◆ What this task involves
Find every line in the material below that contains the word "Open" with matching capitalization, and copy each of those lines.

◆ Task material
========
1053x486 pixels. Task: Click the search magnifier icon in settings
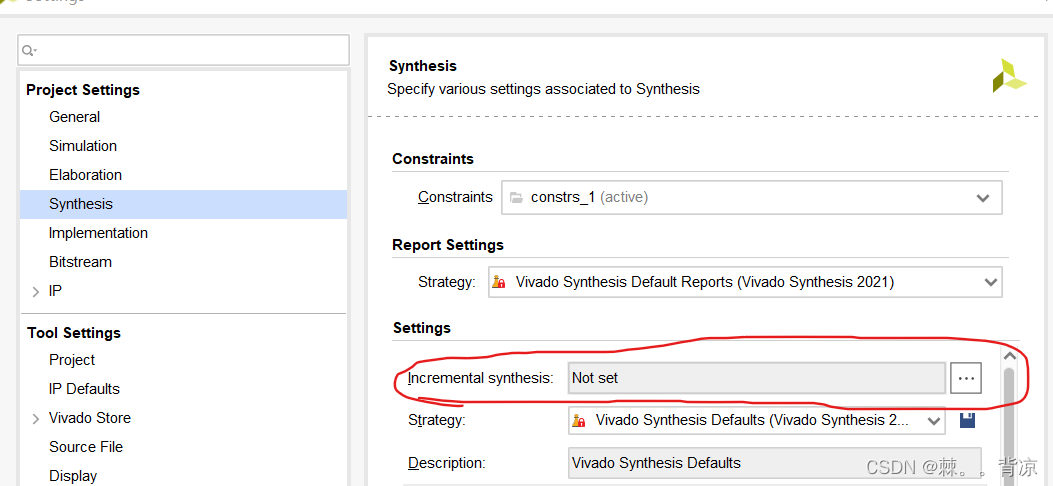29,50
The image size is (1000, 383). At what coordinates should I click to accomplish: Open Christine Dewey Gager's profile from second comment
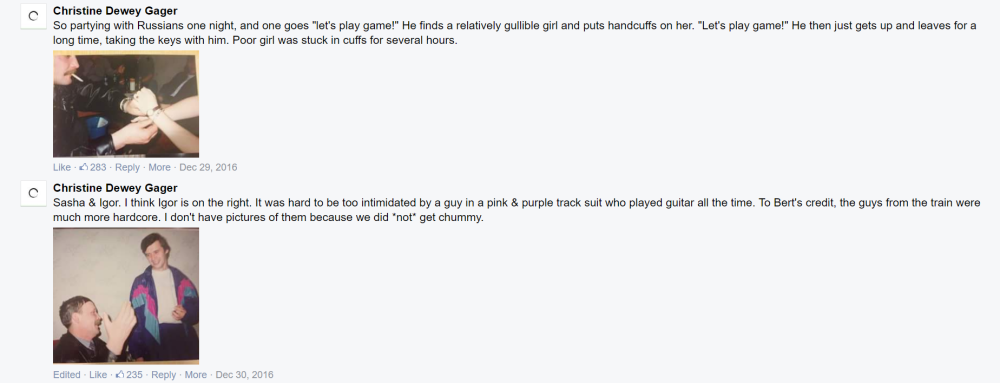click(115, 188)
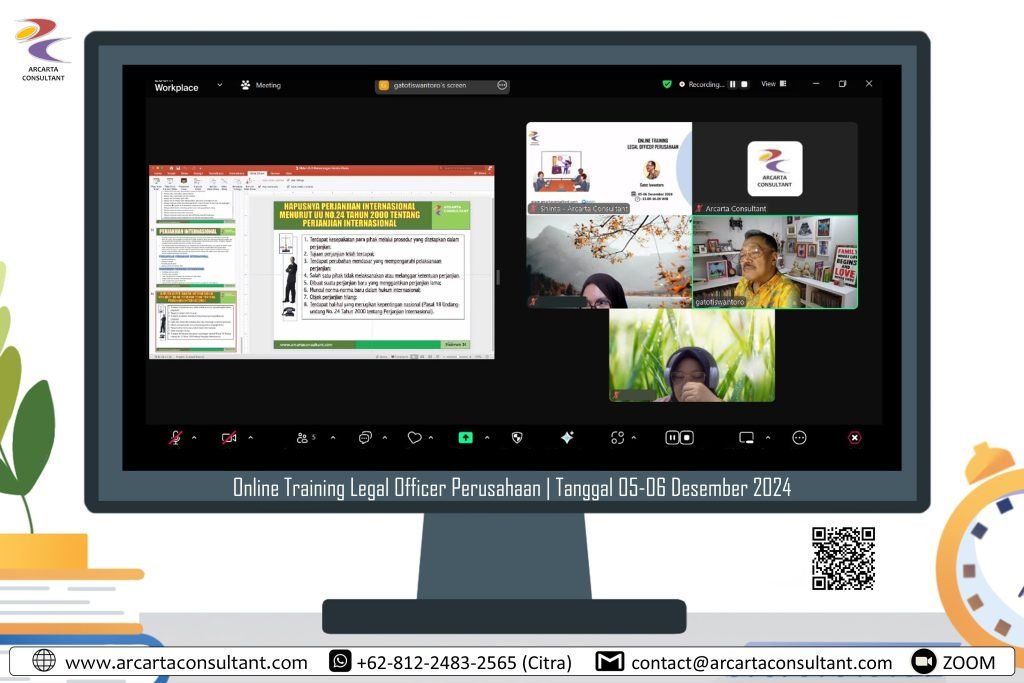The height and width of the screenshot is (683, 1024).
Task: Open the Host Tools shield icon
Action: coord(517,438)
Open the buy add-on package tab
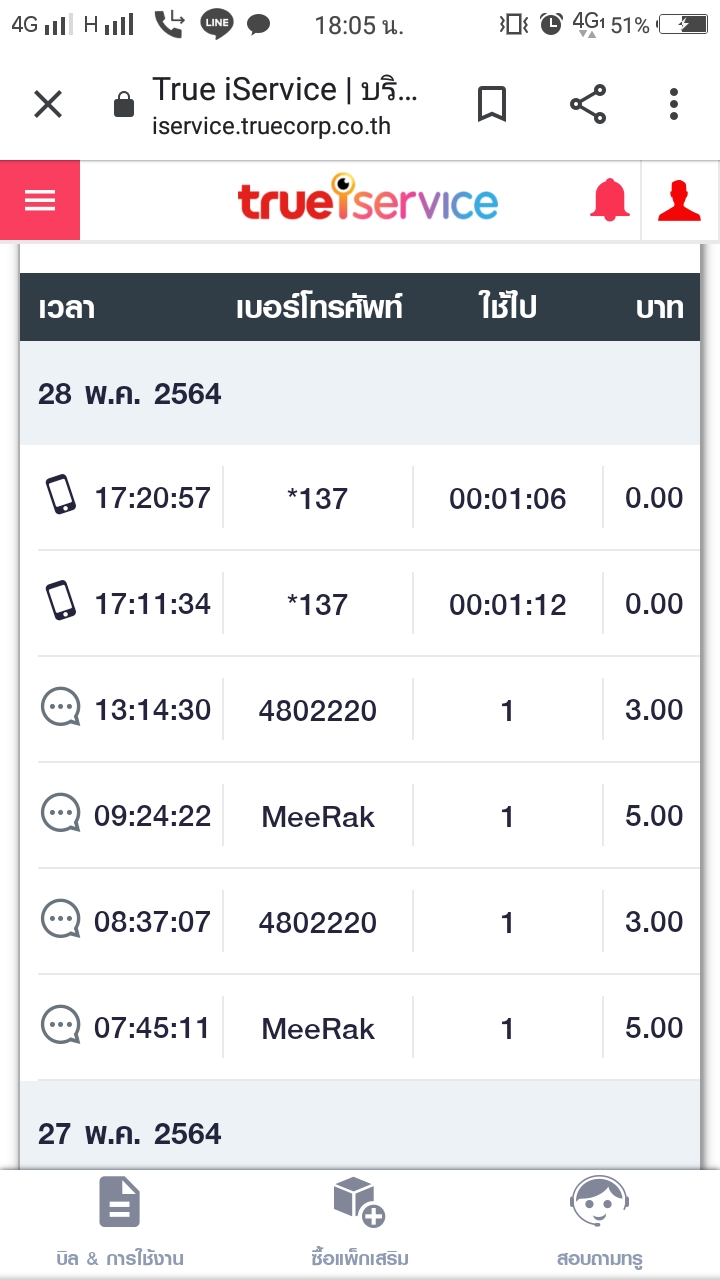The width and height of the screenshot is (720, 1280). [x=360, y=1222]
========
◆ Completed exercise
The image size is (1000, 383). At what coordinates should I click to accomplish: Open Christine Dewey Gager's profile from second comment
Task: Open the Host Tools shield icon
Open the buy add-on package tab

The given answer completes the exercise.